Poco a poco, los árboles empezaron a clarear y Vladímir salió del bosque; Zhádrino seguía sin aparecer. Probablemente sería medianoche. Las lágrimas brotaron a raudales de sus ojos; siguió a la buena de Dios. El tiempo se había calmado, las nubes se dispersaban y ante él se extendía la llanura cubierta de un manto blanco y ondulado. La noche era bastante clara, divisó en las cercanías una aldehuela de cuatro o cinco casas. Vladímir se acercó a ella. Saltó del trineo ante la primera isba, corrió a la ventana y empezó a llamar. Al cabo de unos minutos se entreabrieron las maderas y un viejo asomó su barba blanca.

—¿Qué quieres?

—¿Está lejos Zhádrino?

—¿Que si está lejos Zhádrino?

—Sí, sí. ¿Está lejos?

—No mucho. Cosa de diez verstas.

Al oír esta respuesta, Vladímir se agarró la cabeza y quedó inmóvil, como un condenado a muerte.

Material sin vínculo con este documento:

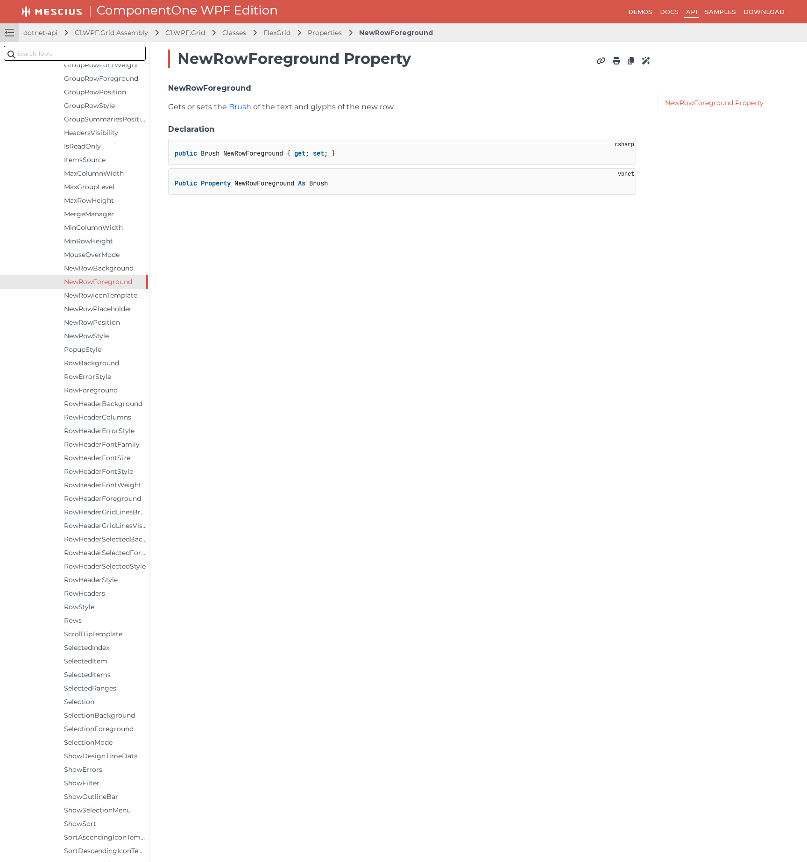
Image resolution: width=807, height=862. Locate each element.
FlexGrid (276, 32)
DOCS (669, 11)
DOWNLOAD (764, 11)
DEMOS (640, 11)
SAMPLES (720, 11)
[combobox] (75, 53)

—¿Y tú de dónde vienes? —preguntó el viejo.

Víadímir no se sentía con fuerzas para contestar.

—Abuelo —dijo—, ¿podrías procurarme caballos para ir a Zhádrino?

—¡Qué caballos podemos tener nosotros! —replicó el mujik.

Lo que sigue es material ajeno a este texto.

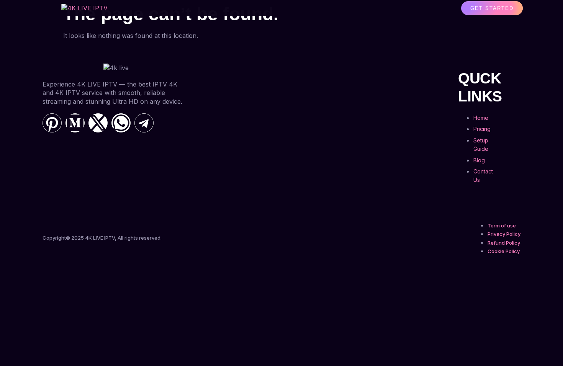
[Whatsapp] (121, 122)
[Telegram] (144, 122)
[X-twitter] (98, 122)
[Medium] (75, 122)
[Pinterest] (52, 122)
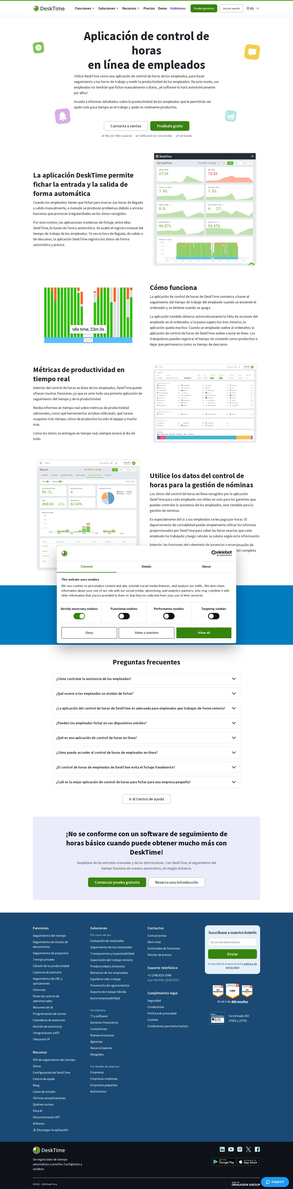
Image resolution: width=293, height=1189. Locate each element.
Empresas (97, 1072)
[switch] (124, 616)
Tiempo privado (43, 959)
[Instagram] (241, 1150)
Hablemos (178, 8)
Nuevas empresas (102, 1035)
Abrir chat (154, 942)
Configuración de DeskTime (51, 1072)
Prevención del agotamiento (109, 985)
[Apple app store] (248, 1162)
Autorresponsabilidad (105, 998)
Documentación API (46, 1117)
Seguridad (154, 1000)
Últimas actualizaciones (49, 1098)
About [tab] (206, 566)
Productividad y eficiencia (107, 966)
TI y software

—¿Podría al menos encontrar un guía? Pagaré lo que me pida.

—Espera – dijo el viejo, cerrando la ventana—. Te voy a mandar a mi hijo. El te acompañará.

Vladímir quedó esperando. No había pasado un minuto cuando empezó a llamar de nuevo. Se abrió la ventana y reapareció la barba.

—¿Qué quieres?

—¿Y tu hijo?

—Ahora mismo sale, se está calzando. ¿O es que tienes frío? Pasa, entrarás en calor.

—Gracias, manda a tu hijo cuanto antes.

El portón rechinó; salió un mozo con su garrote y echó a andar por delante, ya señalando, ya buscando el camino, que estaba cubierto por montones de nieve.

—¿Qué hora es? —le preguntó Vladímir.

—Pronto amanecerá —contestó el joven mujik.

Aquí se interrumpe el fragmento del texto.